Text under study:
****************

Tuesday, March 24, 2015

Virginia Birth Injury Fund update and prayers needed!!

Yesterday I received an email from our lawyer back in VA.  Her email stated that at 2pm on Friday the 27th she will be meeting with the neonatal neurologist.  (my stomach is in nervous knots while writing this).  This is it guys! If this doctor agrees that JT's injuries happened at birth then JT will get the fund.  Our financial struggles will be greatly reduced! I cannot tell you how hard this year has been and yet, what a blessing it has been.  God has granted us so much love and support through our go fund me, friends, fundraisers.  We have been abundantly blessed.
I have learned that the Lord provides my daily bread and usually no more than that.  It has been an incredible lesson for me.  There were a few weeks where, after paying some of JT's bills we had no money.  I mean, no money.  I couldn't buy bread or milk, I was eeking food out the best I could.  Then, one evening a box arrived on our doorstep.  It was an amazon prime box full of groceries! I was so confused and then I finally realized, someone bought us groceries.  It was at a time where we needed them most.  Every time I have prayed about JT's needs and medical bills God has said "don't worry, I have this"  I, being a true sinner, look to heaven and say "I am trying with all my might to trust you".  Trust doesn't come easy to me.  I am a bit of a go getter.  I will solve the problem my way.  While we have been in turmoil and I have been learning what it means for the Lord to provide my daily bread, I have come to realize that I have been trying to solve the problem on my own.  Right now I am a pampered chef consultant. It's something I enjoy and it brings in a little money to help with things.  I have been approached by several other consultants to join them in their venture.  It has always been tempting but hasn't felt right.  Why? Because I truly believe the Lord didn't want my hand in this at all.  I believe he wanted to show me that HE will provide, that HE does have this, that I CAN trust him.
So, now that I am at a point where I worry much less, where I can actively see God's hand working and moving and providing I get here.  We have been working 2 years to get here.  Now I learn the lesson of waiting.  I HATE waiting! My nerves get all crazy and I literally get stomach pains.  (Great for my diet, lol can't eat!)
Anyway, so here we are, waiting, for the final verdict.  My prayer is of course that JT would get the fund, but more than that, my prayer is that Jake and I will be at peace with whatever verdict we get.  That Jake and I will know, truly know that we are in God's hands.  That JT is in God's hands.  That the Lord WILL provide our daily bread and sometimes, no more than that.  This fund would relieve so much stress from our lives.  The need to wait to order equipment until we have money will be gone.  JT will be able to get what he needs when he needs it. Right now we have paid 1/3 of what we owe for his new wheelchair.  In NOVA it took 3-6 months to get equipment, which gave us time to save money.  Here, we have simply 1-2 weeks! We have the second payment (sort of) but not the third.  They will not give us his wheelchair until it is paid in full.  Instead of worrying, I choose to trust God,(or try my best to trust) to know he will provide in his perfect timing, which is almost never my timing.
This meeting on Friday is a huge praise and an enormous prayer!
Thank you for joining us in prayer! May our voices be raised to the one who sits on high.
Amen!

1 comment:

Sabrina Craig said...

I’m sorry to hear about JT's birth injury. Even though he is suffering from that kind of condition, you are still lucky to have him as a blessing to your family. People who fail to do their job in securing and assuring the safety of their patients are very disappointing. I can just imagine how you felt about what happened. Anyway, I’m happy to hear how life has been good to you. I hope that everything works out well for JT. Thanks for sharing that, Melissa! I wish your family all the best!

****************

Exercise set:
[A] According to the blog post, when will the lawyer meet with the neonatal neurologist?
[B] State whether each statement agrees with the blog post, giving yes or no and quoting the deciding words: (i) The family has paid half of what they owe for JT's new wheelchair. (ii) In NOVA it took 3-6 months to get equipment. (iii) The writer is currently a pampered chef consultant.
[C] Reproduce the blog post between "Thank you for" and "all the best!", inclusive.
The lines after the blog post are separate material with no connection to it.

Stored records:
****************

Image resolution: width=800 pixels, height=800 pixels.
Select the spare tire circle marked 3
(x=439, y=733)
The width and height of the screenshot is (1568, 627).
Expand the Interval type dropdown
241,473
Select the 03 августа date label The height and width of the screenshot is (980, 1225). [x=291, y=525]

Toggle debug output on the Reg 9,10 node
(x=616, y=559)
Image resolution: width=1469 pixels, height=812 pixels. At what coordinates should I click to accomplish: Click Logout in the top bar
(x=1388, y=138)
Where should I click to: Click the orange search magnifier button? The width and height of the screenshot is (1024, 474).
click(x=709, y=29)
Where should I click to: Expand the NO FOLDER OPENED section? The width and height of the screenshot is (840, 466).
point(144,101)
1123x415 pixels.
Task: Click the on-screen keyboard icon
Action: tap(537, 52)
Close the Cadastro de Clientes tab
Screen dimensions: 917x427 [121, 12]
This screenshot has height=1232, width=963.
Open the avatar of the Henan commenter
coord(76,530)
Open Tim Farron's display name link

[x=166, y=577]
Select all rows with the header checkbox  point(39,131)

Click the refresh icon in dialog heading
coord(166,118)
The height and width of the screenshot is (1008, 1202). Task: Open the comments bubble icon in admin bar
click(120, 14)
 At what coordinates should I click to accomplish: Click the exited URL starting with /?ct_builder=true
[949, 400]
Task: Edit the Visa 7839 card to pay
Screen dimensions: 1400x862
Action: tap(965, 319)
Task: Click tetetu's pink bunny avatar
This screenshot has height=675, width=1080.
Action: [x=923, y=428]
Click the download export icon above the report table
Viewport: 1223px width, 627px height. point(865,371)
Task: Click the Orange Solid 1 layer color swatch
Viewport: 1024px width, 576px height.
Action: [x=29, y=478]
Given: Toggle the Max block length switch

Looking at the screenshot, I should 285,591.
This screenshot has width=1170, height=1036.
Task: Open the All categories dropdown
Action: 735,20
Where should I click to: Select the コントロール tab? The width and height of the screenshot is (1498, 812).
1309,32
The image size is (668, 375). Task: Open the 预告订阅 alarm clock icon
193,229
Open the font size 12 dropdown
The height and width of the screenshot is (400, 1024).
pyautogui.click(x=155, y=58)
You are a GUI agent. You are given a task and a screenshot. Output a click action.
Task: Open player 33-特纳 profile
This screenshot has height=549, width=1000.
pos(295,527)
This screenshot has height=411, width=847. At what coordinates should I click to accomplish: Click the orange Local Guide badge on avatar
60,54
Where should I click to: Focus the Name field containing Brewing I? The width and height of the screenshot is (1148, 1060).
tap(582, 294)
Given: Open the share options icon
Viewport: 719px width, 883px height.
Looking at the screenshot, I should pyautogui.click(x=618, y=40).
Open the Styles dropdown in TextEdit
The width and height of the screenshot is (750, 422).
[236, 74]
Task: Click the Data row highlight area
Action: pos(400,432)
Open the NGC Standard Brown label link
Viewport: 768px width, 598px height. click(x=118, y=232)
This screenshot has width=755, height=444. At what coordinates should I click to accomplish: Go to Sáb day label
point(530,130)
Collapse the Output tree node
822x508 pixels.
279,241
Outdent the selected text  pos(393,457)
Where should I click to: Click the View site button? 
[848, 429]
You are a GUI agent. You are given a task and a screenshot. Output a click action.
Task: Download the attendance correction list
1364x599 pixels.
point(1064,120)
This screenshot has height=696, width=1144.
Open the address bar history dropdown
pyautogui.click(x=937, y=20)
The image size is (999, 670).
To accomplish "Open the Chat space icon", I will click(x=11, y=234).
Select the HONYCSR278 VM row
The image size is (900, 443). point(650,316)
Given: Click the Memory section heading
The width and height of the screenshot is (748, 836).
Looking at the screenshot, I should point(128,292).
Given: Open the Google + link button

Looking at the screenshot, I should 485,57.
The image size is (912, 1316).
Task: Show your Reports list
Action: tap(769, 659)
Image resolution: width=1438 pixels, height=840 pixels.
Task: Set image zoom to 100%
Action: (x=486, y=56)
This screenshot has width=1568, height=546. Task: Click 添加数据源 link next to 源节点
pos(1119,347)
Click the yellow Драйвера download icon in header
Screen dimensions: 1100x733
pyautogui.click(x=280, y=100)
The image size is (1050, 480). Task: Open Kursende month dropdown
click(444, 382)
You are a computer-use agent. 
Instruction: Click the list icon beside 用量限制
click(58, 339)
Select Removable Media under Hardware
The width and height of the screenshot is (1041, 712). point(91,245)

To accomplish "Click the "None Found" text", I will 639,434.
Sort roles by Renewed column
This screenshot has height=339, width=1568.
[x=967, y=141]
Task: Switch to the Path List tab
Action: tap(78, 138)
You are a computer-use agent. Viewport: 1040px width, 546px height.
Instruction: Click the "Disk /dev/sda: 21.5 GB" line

****************

Task-by-task answers:
[A] At 2pm on Friday the 27th.

[B]
(i) No: "Right now we have paid 1/3 of what we owe for his new wheelchair."
(ii) Yes: "In NOVA it took 3-6 months to get equipment"
(iii) Yes: "Right now I am a pampered chef consultant."

[C]
Thank you for joining us in prayer! May our voices be raised to the one who sits on high.
Amen!

1 comment:

Sabrina Craig said...

I’m sorry to hear about JT's birth injury. Even though he is suffering from that kind of condition, you are still lucky to have him as a blessing to your family. People who fail to do their job in securing and assuring the safety of their patients are very disappointing. I can just imagine how you felt about what happened. Anyway, I’m happy to hear how life has been good to you. I hope that everything works out well for JT. Thanks for sharing that, Melissa! I wish your family all the best!